In part, the past six years have been an absolute blur. One minute I was in complete control of my life, and the next I was spiraling out of control into chaos. The irony being, of course, that control is one of the biggest illusions. At twenty eight, I was diagnosed with Hodgkin’s lymphoma. It is one of the cancer’s they say is like winning the cancer lottery. High cure rate, low mortality. But is cancer a lottery ticket that anyone would stand in line to win? And what happens when you aren’t a “winner” and you have to go through round after round of chemotherapy and two bone marrow transplants? Well, you either laugh, or you cry. I did my fair share of both.
I was not the typical presentation of Hodgkin’s. In fact, I think I was the exception to just about every rule. I think I took being unique and one of a kind to a new level. It even took five months to be diagnosed and when it was, it was the most advanced it could be: Stage IV B. The statistics did not look hopeful right from the start. All along, though, I knew that for me, the only statistic that mattered was the 50/50. Either I was going to survive, or I wasn’t. What happened to anyone else didn’t matter. And even though one of the physicians that treated me told me I had been reduced to a 10% chance of survival after the second relapse, I didn’t listen. I wasn’t going to accept that that was my fate.
I met some amazing people going through cancer as a young adult. Two of the most special women had exactly the same cancer and exactly the same course of treatment and exactly the same path until I survived and they did not. I lost some surprising people. People who I thought would be there for me no matter what. But in the end, I realize that it is not who or what you lose because of cancer, it is what you gain. And I have learned more lessons in the past six years fighting to live than I think I would have learned living sixty years more in good health.
It never occurred to me to do anything different than what I did.

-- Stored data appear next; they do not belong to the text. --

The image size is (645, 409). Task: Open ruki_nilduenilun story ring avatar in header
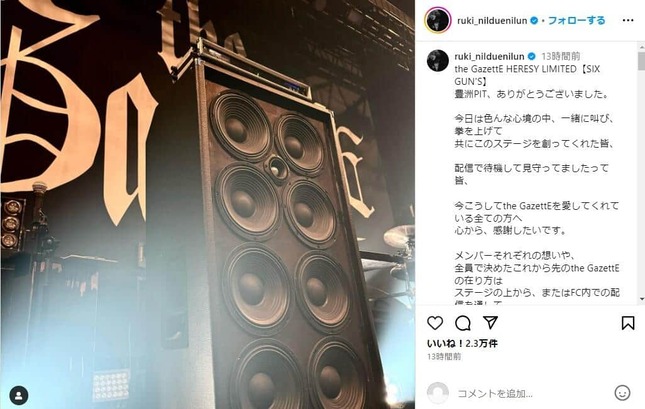tap(438, 19)
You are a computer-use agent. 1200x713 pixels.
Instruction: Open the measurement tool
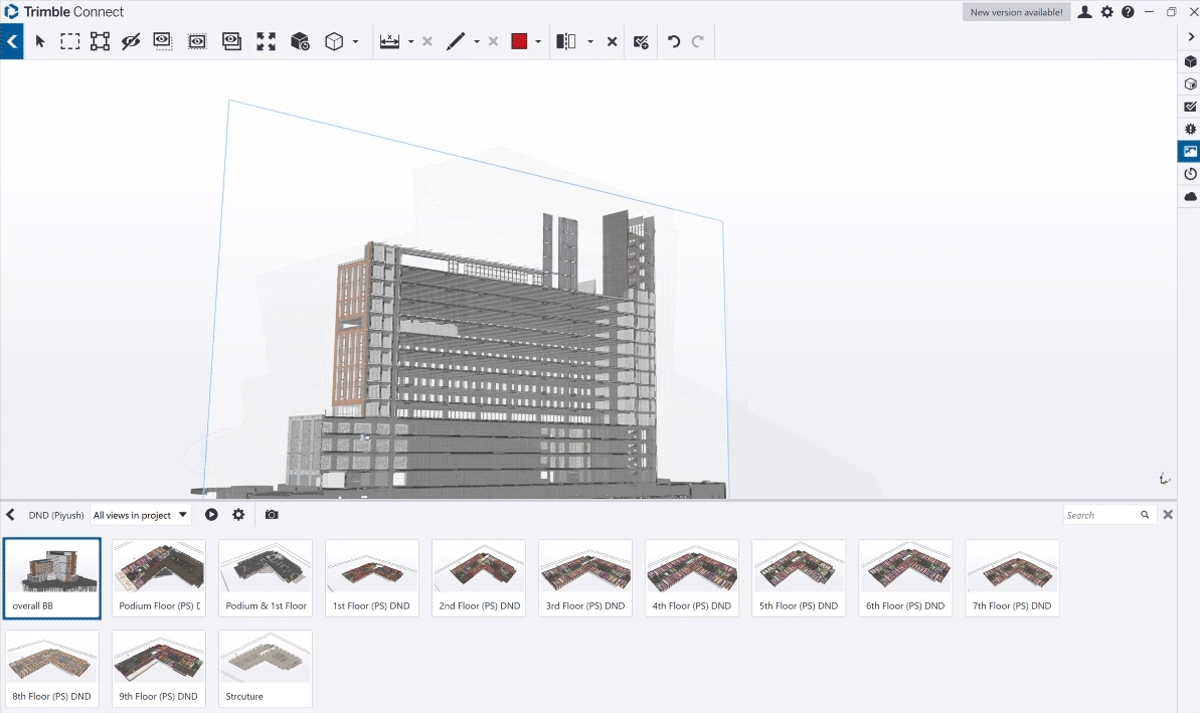click(x=391, y=41)
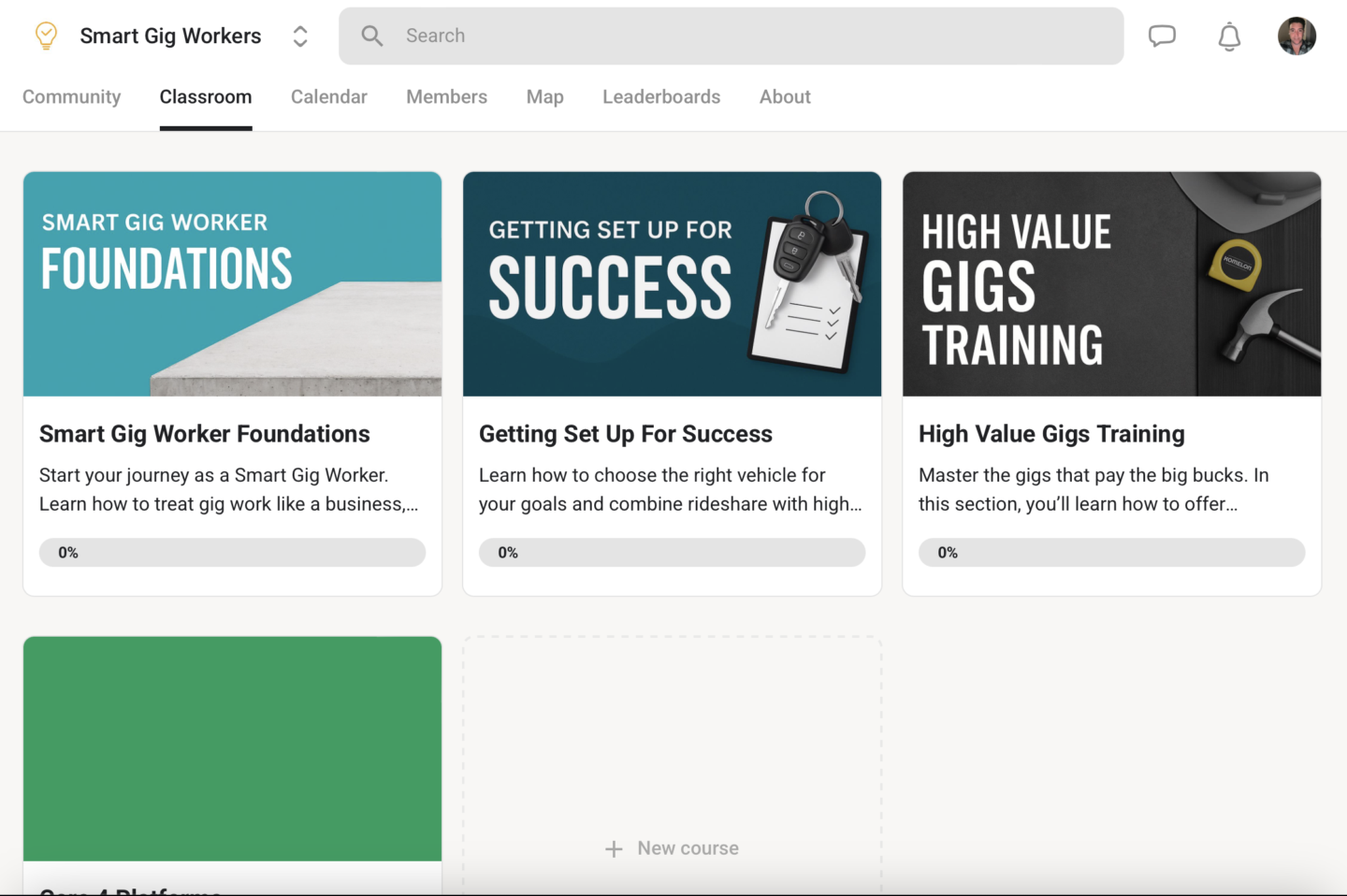Click the High Value Gigs Training title
1347x896 pixels.
coord(1051,434)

By the second bone marrow transplant, I was still forging forward. I look back and I surprise even myself. I don’t know how I worked, coached basketball, finished graduate school and stayed in close connection with my friends and family. I do know that I didn’t do it on my own. You cannot survive on your own. You need people around you that love and support you. Hair, no hair. Weight gain, weight loss. Pale, green, not looking so great. I was still me on the inside and I am an even better me now.
I have a perspective on life that it may have taken me years if not a lifetime to obtain. I see people as they are. I take chances. I go all in. I don’t hold back. The way I fought my cancer is the way I want to live the rest of my life. I grieve some of the things I lost. But I am alive. I am here. I want my life to mean something. I want what I went through to mean something. I wish that everyone that was diagnosed with cancer would survive. I know that this is not possible. At least not yet. My hope, though, is that everyone diagnosed with cancer can find something in themselves that they can be proud of and call upon to give them strength even in their darkest hour.
I have a list of things that I want to do. Places to go. Things to see. While there isn’t a day that goes by that I don’t worry that my cancer will come back, I don’t let that fear stop me. I acknowledge it and then I face forward. I surround myself with love and am grateful for each day that I have the chance to give and receive love and happiness to those that mean the most to me.